On Wednesday April 16, 2008 at 7:00 pm Mark Glickman, Chairman of USCF Rating Committee and Associate Professor of Health Policy and Management in the Boston University School of Public Health, gave a lecture about the USCF rating system. The rating is key when used in paring the first round of a swiss tournament, and allows grouping in Quad tournaments. Essentially when two players face each other the difference in their ratings creates a winning probability percentage for each player.

The exact details of how ratings are calculated are quite complex and vary depending on your strength. Players can get bonus points if they play very well in a tournament, which is one of the mechanisms to try and give newcomers/aka children higher ratings faster. This is because children improve at a rate faster than the system can compensate them so, most kids win at a greater rate than their rating indicates. This causes their opponents to lose more points than they should when losing.

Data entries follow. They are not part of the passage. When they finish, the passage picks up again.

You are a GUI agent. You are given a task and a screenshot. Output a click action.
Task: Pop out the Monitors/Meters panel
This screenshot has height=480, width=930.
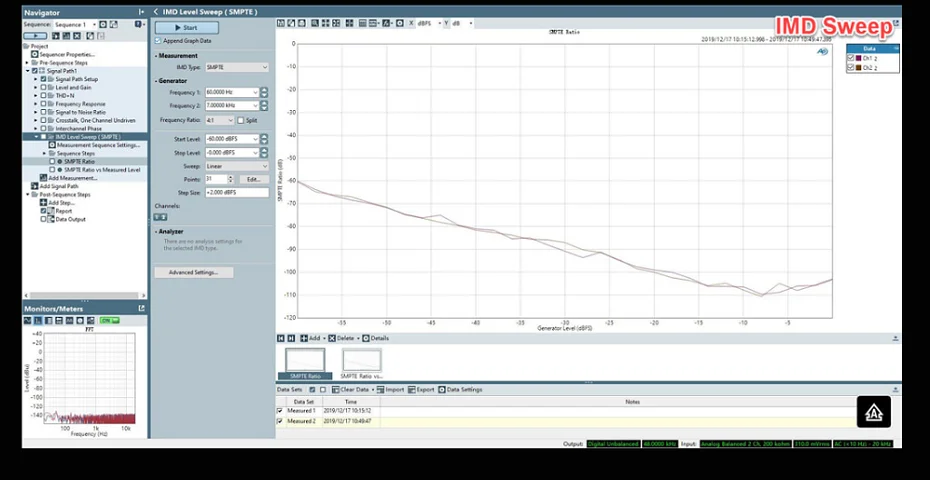tap(142, 308)
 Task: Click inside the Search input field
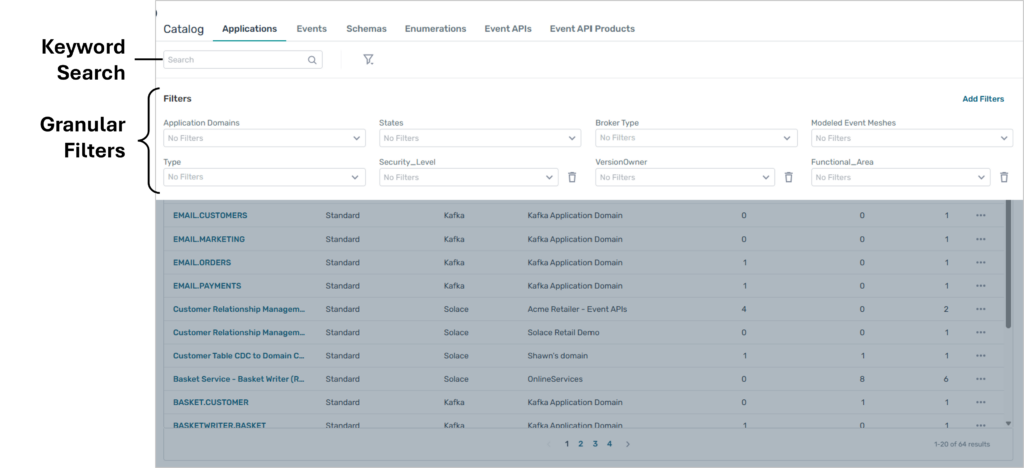point(235,60)
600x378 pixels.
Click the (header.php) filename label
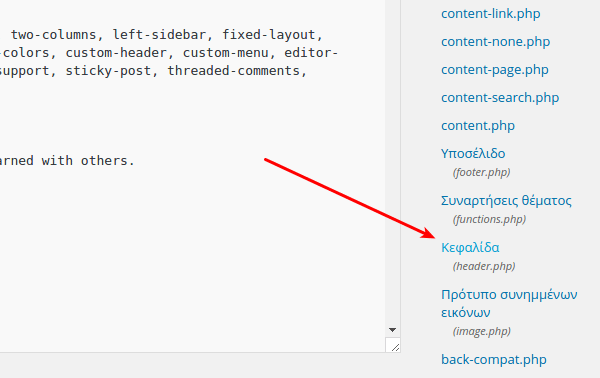(484, 266)
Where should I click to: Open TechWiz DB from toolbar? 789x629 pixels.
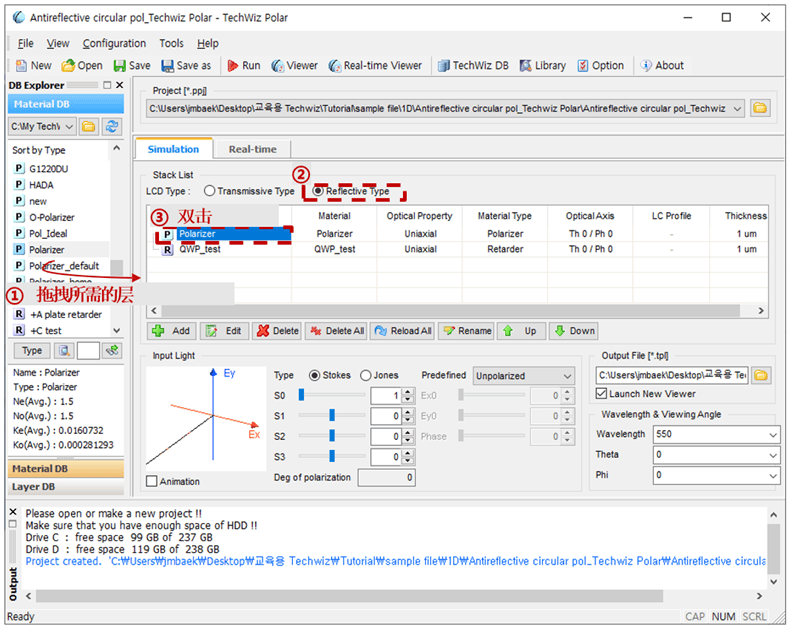point(472,66)
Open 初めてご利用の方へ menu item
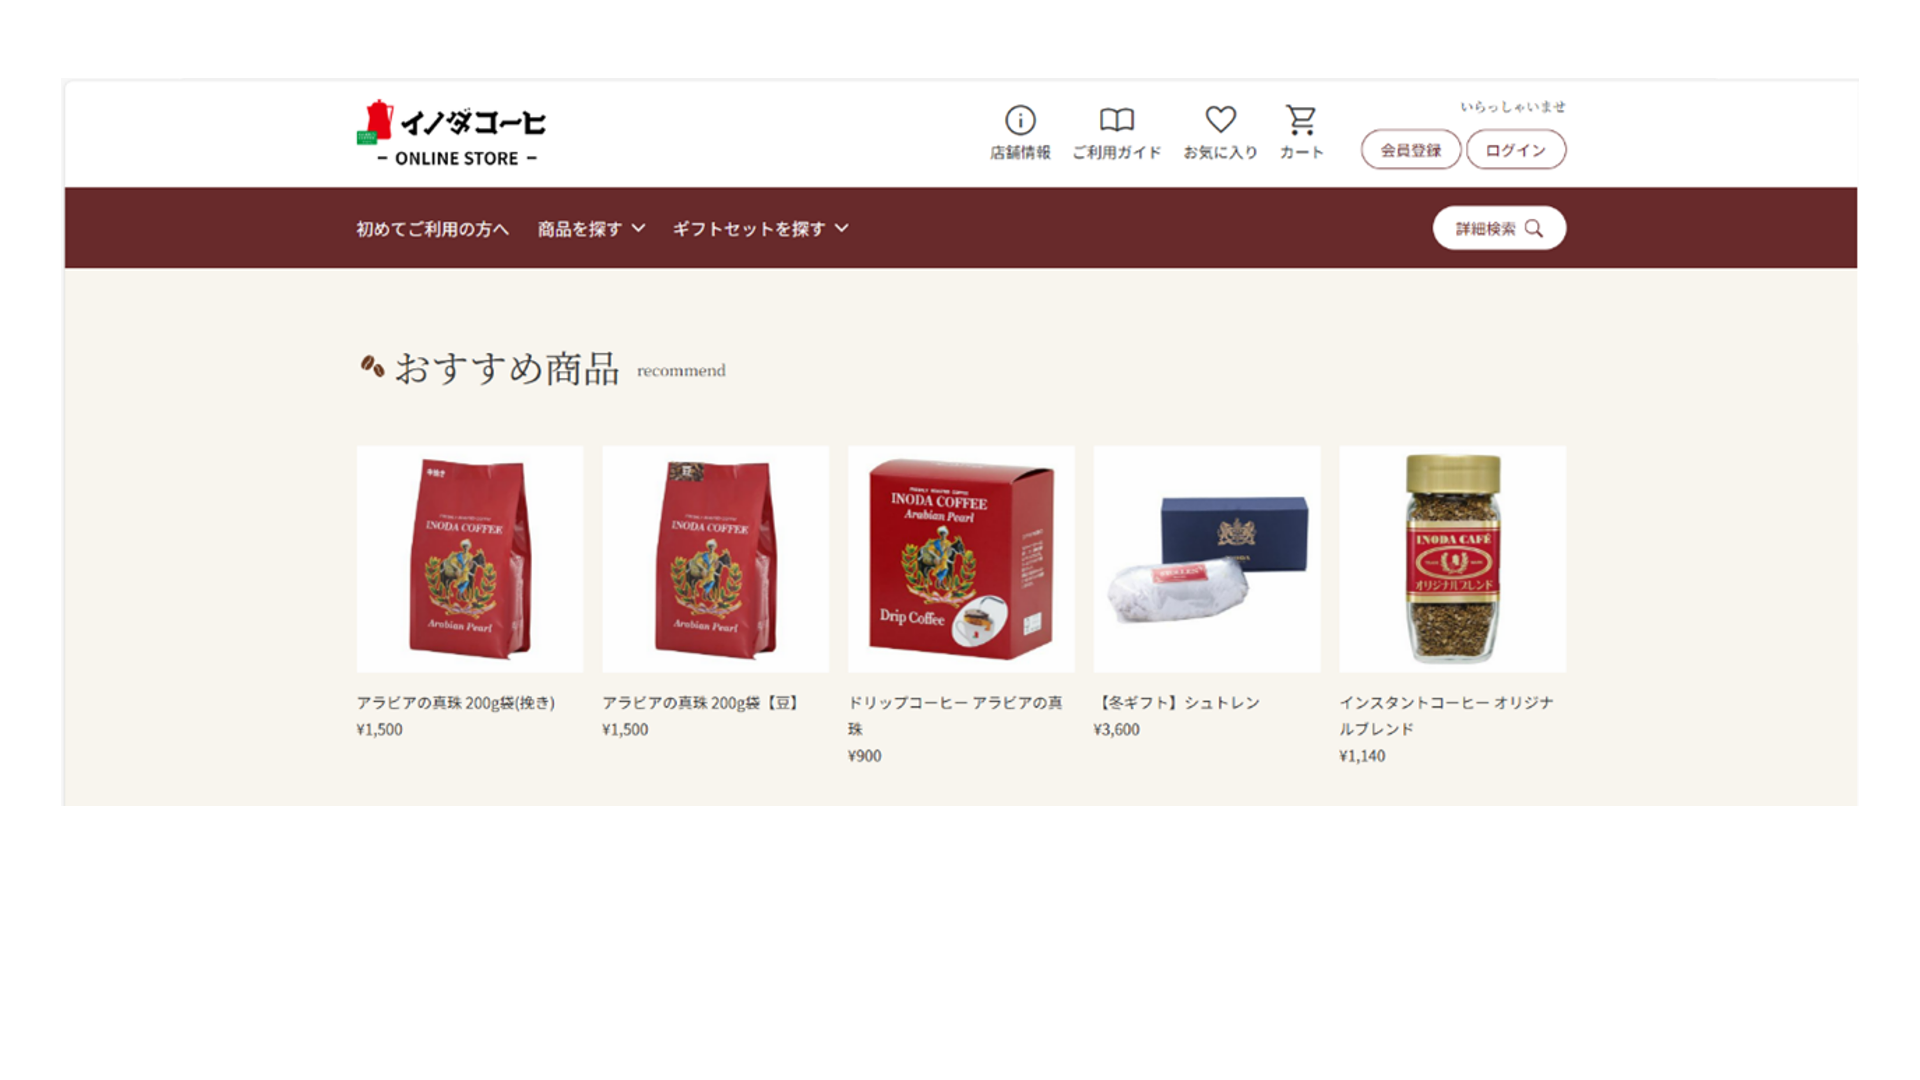This screenshot has width=1920, height=1080. [x=433, y=229]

Consequently over the past 10 years this phenomenon has caused a deflation of about rating 100 points. Meaning at 1998 ratings levels, of most players below masters, would have had ratings about 100 points higher than they are today even if their actual strength is the same. This is called "rating deflation" but I call it "rating depression".

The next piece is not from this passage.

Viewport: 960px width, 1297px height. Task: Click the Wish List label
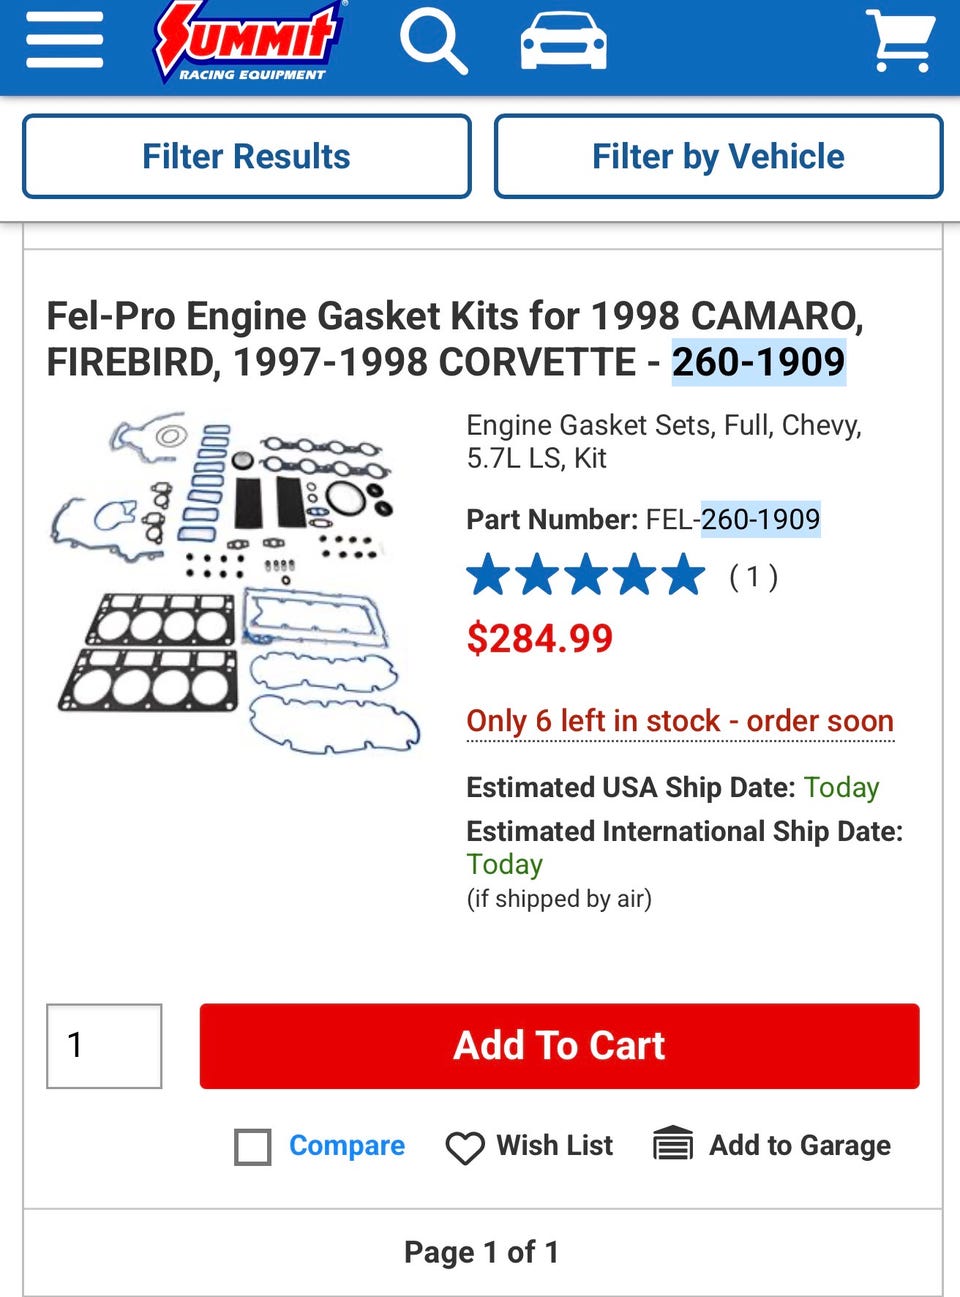pos(555,1145)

Mark said that the USCF is trying to build in a new way to compensate for this deflation. Glickman said that the true underlying effect is caused by the fact that most players improve at a faster rate during their first six years of play. And that it appears that chess teaching, coaching, access to internet information, etc. are ramping up this improvement rate. He said that the rate of improvement has accelerated to a 6% increase some years when compared to the previous year.


I worked with a very talented manufacturing engineer, Bob Thomas, who demonstrated to me that the very difficult process of assembling electrical train car connector heads got better and better every year with the improvement forming a natural log curve; aka the learning curve. And this improvement occurred with no organized effort by the company: the folks on the factory floor just got better as time went on.


The key trick is to BEAT the learning curve and it appears that kids, coaches, and parents are doing this. The number of kids rated mid 1800's and beyond, relative to their age at the BCF, is going up all the time.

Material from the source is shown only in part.